_YOUR OBJECTIVE:_ Print, in exact form, the lines below from the one containing "You are a computer-use agent. 733x412 pixels." through the one containing "Click the _source", and omit all others.

*** Begin section ***

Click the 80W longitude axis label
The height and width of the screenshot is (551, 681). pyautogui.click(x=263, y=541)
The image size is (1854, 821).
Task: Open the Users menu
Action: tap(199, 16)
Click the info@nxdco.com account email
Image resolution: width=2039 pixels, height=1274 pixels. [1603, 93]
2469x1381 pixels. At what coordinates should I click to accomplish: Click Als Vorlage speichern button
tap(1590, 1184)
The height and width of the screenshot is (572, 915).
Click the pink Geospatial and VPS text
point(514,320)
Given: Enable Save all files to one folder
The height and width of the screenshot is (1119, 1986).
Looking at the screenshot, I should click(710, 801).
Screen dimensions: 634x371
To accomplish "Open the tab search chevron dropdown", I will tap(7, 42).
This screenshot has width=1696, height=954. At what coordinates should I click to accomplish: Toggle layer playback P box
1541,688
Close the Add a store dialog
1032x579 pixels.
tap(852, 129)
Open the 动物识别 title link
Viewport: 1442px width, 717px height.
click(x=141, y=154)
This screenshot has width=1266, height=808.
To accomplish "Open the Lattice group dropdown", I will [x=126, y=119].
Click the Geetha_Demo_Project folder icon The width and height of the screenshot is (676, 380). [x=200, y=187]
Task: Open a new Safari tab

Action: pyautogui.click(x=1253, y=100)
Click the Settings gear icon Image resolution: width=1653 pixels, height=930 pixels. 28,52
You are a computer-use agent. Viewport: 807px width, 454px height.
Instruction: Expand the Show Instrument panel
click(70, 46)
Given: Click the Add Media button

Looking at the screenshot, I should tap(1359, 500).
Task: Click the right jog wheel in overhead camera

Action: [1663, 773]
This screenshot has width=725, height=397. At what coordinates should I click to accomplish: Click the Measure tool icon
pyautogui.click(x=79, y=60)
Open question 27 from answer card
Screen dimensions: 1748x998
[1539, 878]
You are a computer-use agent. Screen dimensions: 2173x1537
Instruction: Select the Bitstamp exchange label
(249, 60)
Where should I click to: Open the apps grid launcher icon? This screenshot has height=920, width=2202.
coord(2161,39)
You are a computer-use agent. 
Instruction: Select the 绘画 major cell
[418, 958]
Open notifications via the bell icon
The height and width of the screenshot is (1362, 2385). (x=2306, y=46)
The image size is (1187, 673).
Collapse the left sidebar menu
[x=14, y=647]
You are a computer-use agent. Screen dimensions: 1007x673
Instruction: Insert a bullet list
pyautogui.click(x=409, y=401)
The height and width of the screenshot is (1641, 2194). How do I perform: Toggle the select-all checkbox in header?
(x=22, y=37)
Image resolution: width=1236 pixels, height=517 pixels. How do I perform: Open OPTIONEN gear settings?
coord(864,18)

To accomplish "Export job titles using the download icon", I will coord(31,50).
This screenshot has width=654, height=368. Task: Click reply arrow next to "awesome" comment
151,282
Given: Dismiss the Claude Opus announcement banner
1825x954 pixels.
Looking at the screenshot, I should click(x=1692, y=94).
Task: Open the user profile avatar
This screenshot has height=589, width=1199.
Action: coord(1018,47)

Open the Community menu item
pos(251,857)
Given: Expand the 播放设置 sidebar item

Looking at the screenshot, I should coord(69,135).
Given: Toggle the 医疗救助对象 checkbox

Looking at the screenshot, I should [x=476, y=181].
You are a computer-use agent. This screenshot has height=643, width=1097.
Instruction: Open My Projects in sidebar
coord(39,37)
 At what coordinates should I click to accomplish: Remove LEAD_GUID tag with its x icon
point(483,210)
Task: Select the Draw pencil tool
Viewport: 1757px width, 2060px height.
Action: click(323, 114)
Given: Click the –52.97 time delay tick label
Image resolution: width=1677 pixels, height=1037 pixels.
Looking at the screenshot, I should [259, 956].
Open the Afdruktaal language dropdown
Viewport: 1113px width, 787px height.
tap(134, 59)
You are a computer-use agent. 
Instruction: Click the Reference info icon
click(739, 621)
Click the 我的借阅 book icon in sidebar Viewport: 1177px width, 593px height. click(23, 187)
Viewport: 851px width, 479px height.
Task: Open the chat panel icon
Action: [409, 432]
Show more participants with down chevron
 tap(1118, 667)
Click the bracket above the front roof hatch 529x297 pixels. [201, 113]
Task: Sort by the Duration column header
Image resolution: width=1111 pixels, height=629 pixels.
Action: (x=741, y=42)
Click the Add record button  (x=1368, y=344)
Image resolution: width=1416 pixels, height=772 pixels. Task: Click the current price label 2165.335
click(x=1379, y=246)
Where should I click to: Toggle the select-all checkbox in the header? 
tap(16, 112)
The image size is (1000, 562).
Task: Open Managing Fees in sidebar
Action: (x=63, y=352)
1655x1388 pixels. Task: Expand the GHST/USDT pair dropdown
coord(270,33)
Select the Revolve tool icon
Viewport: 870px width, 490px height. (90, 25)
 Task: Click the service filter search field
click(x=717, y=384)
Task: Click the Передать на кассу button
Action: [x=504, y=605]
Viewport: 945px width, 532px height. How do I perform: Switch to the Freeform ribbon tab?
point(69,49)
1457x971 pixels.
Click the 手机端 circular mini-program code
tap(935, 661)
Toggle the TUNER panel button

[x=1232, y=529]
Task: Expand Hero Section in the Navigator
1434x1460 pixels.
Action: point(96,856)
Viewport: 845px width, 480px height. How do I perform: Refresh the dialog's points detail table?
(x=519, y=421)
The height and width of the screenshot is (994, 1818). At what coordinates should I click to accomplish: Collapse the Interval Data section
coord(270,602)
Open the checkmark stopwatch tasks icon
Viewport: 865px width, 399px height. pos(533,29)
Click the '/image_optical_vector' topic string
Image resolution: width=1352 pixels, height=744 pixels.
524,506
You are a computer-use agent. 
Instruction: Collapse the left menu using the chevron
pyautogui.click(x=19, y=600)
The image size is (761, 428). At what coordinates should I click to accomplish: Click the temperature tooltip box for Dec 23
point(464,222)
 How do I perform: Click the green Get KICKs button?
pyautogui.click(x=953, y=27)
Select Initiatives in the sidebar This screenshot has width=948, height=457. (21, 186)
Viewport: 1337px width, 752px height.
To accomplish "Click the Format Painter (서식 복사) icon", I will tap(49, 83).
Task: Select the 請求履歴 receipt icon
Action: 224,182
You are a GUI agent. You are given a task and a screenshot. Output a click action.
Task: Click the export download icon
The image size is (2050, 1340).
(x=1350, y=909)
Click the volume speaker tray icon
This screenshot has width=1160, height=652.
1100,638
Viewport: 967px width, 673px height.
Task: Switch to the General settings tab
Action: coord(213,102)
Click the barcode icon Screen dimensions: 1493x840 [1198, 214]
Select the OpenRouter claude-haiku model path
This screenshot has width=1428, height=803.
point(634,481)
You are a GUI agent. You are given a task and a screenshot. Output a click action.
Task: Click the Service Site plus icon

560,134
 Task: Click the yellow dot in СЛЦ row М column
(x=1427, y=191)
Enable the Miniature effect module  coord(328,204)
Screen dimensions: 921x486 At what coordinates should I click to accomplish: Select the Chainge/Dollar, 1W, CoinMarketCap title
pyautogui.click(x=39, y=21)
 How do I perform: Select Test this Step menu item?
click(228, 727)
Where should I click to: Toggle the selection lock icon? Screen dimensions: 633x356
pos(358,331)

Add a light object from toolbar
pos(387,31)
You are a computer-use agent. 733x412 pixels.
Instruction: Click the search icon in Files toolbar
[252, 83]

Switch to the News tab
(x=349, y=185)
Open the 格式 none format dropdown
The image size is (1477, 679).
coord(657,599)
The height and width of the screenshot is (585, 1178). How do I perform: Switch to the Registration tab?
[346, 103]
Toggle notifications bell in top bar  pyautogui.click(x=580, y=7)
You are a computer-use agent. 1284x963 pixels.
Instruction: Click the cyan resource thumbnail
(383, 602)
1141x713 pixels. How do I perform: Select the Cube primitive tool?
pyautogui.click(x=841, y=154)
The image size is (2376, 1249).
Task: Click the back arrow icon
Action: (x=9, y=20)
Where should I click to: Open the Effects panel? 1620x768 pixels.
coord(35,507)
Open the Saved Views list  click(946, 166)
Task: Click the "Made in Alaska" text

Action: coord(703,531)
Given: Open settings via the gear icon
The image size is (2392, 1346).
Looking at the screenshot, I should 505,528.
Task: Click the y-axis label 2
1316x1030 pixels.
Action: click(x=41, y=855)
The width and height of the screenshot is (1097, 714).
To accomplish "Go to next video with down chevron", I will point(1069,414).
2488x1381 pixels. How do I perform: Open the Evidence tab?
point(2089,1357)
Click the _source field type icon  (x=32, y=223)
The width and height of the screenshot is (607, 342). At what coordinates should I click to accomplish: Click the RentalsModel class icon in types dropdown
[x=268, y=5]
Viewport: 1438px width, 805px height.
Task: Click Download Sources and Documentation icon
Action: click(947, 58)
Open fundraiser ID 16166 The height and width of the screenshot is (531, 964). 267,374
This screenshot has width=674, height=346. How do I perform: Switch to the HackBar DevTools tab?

*** End section ***

_YOUR RESPONSE:_
You are a computer-use agent. 733x412 pixels.
Instruction: Click the search icon in Files toolbar
[252, 83]

Switch to the News tab
(x=349, y=185)
Open the 格式 none format dropdown
The image size is (1477, 679).
coord(657,599)
The height and width of the screenshot is (585, 1178). How do I perform: Switch to the Registration tab?
[346, 103]
Toggle notifications bell in top bar  pyautogui.click(x=580, y=7)
You are a computer-use agent. 1284x963 pixels.
Instruction: Click the cyan resource thumbnail
(383, 602)
1141x713 pixels. How do I perform: Select the Cube primitive tool?
pyautogui.click(x=841, y=154)
The image size is (2376, 1249).
Task: Click the back arrow icon
Action: (x=9, y=20)
Where should I click to: Open the Effects panel? 1620x768 pixels.
coord(35,507)
Open the Saved Views list  click(946, 166)
Task: Click the "Made in Alaska" text

Action: coord(703,531)
Given: Open settings via the gear icon
The image size is (2392, 1346).
Looking at the screenshot, I should 505,528.
Task: Click the y-axis label 2
1316x1030 pixels.
Action: click(x=41, y=855)
The width and height of the screenshot is (1097, 714).
To accomplish "Go to next video with down chevron", I will point(1069,414).
2488x1381 pixels. How do I perform: Open the Evidence tab?
point(2089,1357)
Click the _source field type icon  (x=32, y=223)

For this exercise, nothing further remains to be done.